Porting to Jetty
For many developers, there should be little or no porting to be done to make a web application work on Jetty. If the application adheres to the standards, it should simply be a matter of configuration.
However, if the application uses non standard APIs from earlier version of Jetty or from other containers, then some porting work will be required. This page gives a brief overview of the changes needed to port a Jetty 5 handler to Jetty 6.
What has changed?
Request and Response Facades
In Jetty 5 there was a Jetty/Servlet duality principle in operation. The base request and response objects were Jetty classes and unrelated to servlets. The servlet API request and responses were facades over the jetty objects. While this worked, it was somewhat convoluted when it came to dispatches and requests that were reentrant with contexts. Also there was quiet a lot of code that needed to be implemented for both Jetty and Servlet requests/responses.

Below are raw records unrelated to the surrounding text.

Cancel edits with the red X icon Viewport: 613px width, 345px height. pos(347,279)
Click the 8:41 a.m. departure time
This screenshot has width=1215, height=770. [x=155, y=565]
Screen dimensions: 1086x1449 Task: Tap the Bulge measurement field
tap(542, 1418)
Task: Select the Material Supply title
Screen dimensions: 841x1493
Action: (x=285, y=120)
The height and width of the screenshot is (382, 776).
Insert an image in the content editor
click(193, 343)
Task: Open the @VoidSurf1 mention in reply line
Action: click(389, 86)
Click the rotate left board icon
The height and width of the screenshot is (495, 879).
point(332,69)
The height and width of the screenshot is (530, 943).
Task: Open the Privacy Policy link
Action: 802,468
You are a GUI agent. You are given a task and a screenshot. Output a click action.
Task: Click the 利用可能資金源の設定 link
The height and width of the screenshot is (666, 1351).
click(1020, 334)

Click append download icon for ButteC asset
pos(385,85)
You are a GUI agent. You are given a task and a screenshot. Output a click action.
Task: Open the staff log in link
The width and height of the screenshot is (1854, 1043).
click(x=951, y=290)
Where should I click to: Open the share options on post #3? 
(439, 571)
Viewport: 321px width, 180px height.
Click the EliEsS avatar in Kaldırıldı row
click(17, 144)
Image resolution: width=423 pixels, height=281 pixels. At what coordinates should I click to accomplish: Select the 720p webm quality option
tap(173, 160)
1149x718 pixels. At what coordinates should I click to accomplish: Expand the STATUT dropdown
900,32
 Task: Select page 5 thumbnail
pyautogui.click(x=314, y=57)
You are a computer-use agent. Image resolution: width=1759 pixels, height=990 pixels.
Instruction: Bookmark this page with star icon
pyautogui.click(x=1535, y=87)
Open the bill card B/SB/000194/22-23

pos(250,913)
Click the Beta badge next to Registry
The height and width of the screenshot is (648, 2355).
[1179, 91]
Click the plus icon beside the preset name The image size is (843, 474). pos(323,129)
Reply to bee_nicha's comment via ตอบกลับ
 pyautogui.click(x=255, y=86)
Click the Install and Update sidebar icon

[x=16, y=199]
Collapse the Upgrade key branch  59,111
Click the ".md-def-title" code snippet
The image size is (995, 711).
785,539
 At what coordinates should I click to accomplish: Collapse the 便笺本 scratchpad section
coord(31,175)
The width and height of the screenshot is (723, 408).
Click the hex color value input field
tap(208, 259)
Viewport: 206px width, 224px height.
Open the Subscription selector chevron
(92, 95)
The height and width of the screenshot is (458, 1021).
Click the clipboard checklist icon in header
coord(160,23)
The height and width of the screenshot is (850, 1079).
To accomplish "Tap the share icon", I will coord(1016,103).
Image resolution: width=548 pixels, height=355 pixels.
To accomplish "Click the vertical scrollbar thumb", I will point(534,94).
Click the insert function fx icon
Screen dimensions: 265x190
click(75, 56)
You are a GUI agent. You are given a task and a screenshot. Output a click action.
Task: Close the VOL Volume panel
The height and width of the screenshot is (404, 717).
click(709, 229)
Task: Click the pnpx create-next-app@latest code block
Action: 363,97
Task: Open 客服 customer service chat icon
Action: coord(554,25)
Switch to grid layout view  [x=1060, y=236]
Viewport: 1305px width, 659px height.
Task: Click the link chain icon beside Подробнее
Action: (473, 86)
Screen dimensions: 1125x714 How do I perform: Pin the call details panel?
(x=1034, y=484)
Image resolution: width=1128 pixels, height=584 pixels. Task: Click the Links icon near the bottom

In Jetty 6, the duality is gone the jetty request and response classes extend the servlet classes. While initially this appears that this makes Jetty ONLY a servlet server, this
is not the case. The servlet request and response objects are not servlets and servlets are not required to handle requests. Many of the servlet API methods on request and response are inactive until the request has passed the appropriate handler. For example getSession will return null until the request has passed a SessionHandler which will call setSesson on the request.
In Jetty 5, handlers were called sequentially until the request was handled. There was no interceptor style handling and complex pre/post methods were required to simulate interceptors.
With Jetty 6, the handlers may be organized either sequentially as Jetty 5, or nested as interceptors, which greatly simplifies dealing with dispatchers, JEE and other extended contexts.